The purpose of commercial contracts is to define the elements of the deal, and to set out the rights, obligations and remedies available to the parties in case something goes wrong. However, it can be tempting for commercial organizations to get started on a new business relationship before the lawyers complete the paperwork. In some cases, where time may be of the essence, commercial reality may well demand it.
Subject to Contract
In such circumstances, parties may use a temporary measure, such as a term sheet, Letter of Intent or Memorandum of Understanding which sets out the basics of a deal, leaving the finer detail of the agreement to be completed at a later date. These documents are usually expressed to be “subject to contract”, and may specifically state that the terms do not become legally binding until the full contract is agreed and signed.
The recent Supreme Court judgment in the RTS v. Muller has thrown significant doubt on the effectiveness of this approach. RTS was asked to supply Muller (a well known European yoghurt producer) with an automated packaging system for its products, and the parties agreed they would start work under a Letter of Intent (“LOI”). The LOI was only valid for four weeks, and expired before a full contract was put in place. Despite the lack of contractual cover, RTS carried on with the work and Muller continued to pay for it. A dispute subsequently arose over RTS’ performance.
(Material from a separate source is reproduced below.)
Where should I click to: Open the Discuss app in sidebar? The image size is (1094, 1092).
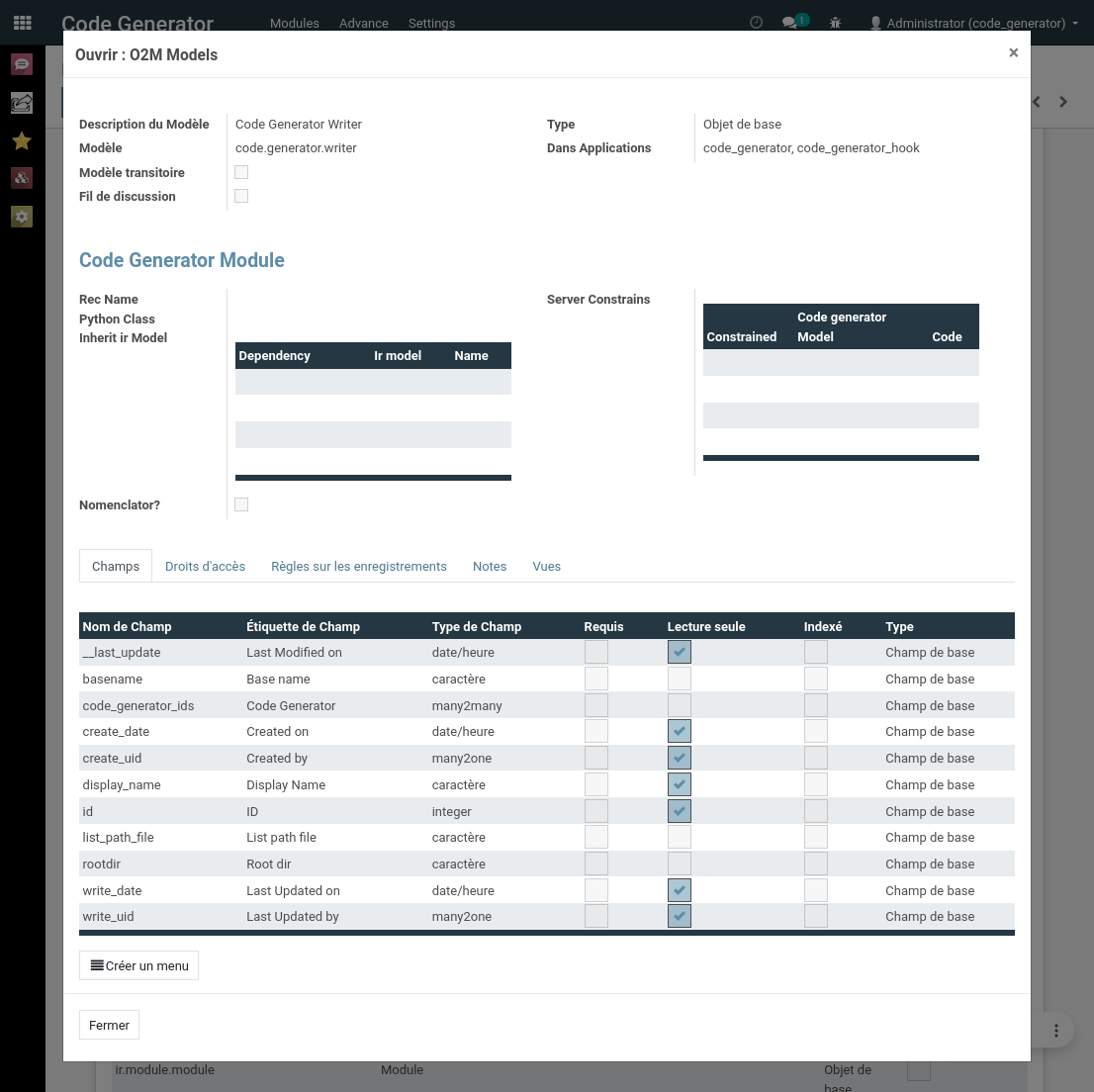click(x=22, y=65)

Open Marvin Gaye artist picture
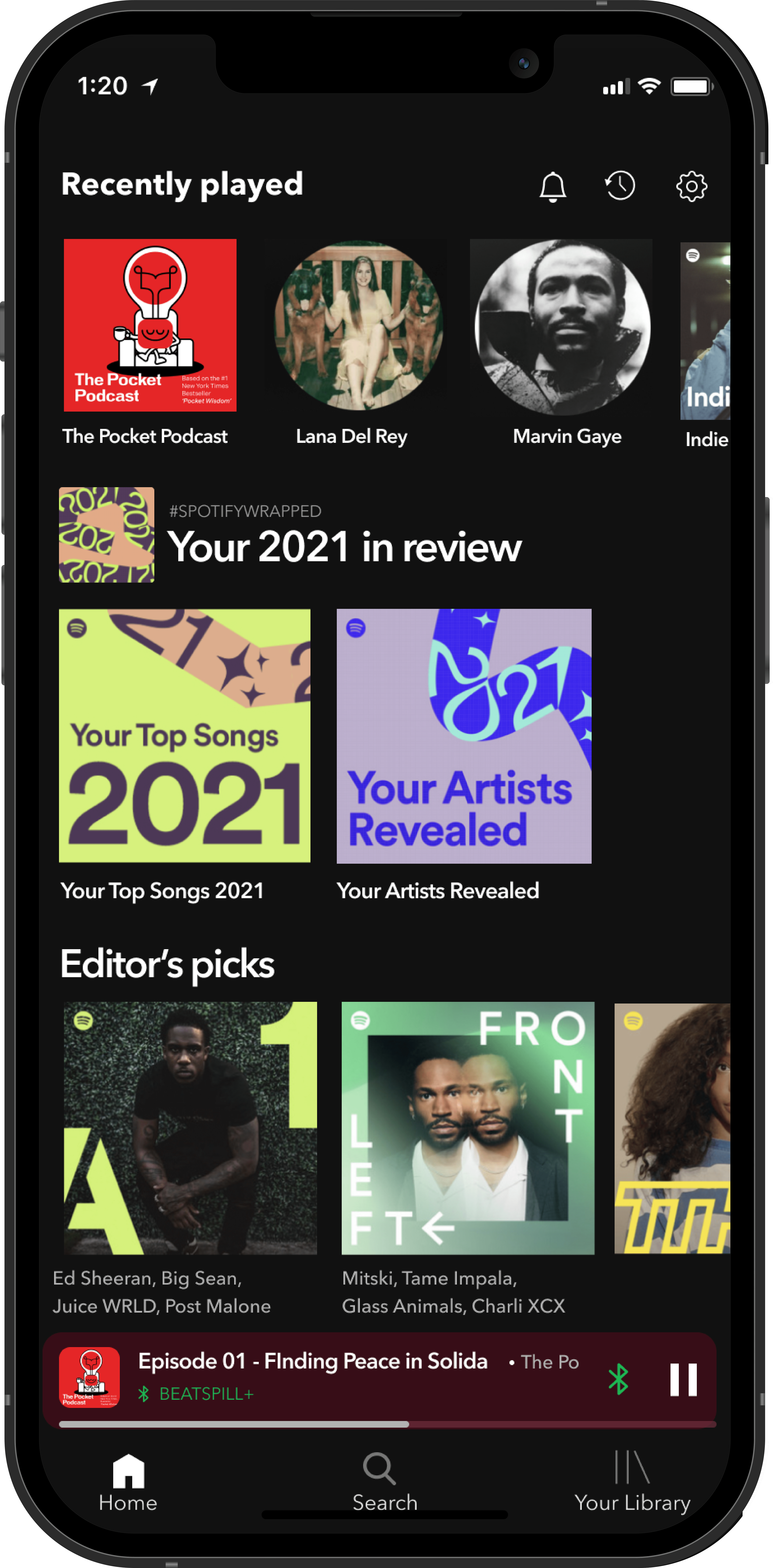tap(562, 327)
The parties had a “subject to contract” clause (as described above) written in to the LOI. The Court of Appeal decided that the clause prevented a contract from being formed, but the Supreme Court disagreed with this decision, and held that the conduct of the parties, rather than the words in the LOI, was the deciding factor. By continuing to perform after the LOI had expired, RTS had waived its right to rely on the “subject to contract” clause to excuse its obligations to Muller.
Each case is decided on its own merits, but the RTS case is instructive, because it confirms that actual conduct, not words, will prevail if the parties end up in a dispute with no formal contract in place. In his judgment, Lord Clarke of the Supreme Court put it best: “The moral of the story is to agree first and stat work later”.
The Court also set out two principles to help parties decide whether a binding contact was in place: (a) would an “honest, sensible businessman”, acting objectively, reasonably conclude that the parties intended to create a binding contract; and (b) are enough of the essential terms agreed (i.e. goods and services, pricing, title and risk, governing law etc. clearly identified) to form a workable contract.
Agreement to Agree
In some cases, the parties may actually agree and sign a binding contract, but leave some of the finer detail to be completed at a later date. This is usually referred to as an “agreement to agree”. There are two dangers in taking this approach: (a) there is a risk that the detail is never filled in; and/or (b) the detail is agreed but not conclusively and clearly documented, leading to problems further down the line (as occurred in the Crest Nicholson v Akaria case in 2010).
The best way to deal with such issues is to agree the time period and the steps the parties need to take to fill in the blanks, ensure that there is a dispute resolution mechanism in the contract to deal with any disagreements, and document what is agreed as a formally signed and executed amendment or variation to the contract, which leaves no ambiguity as to what the parties have agreed.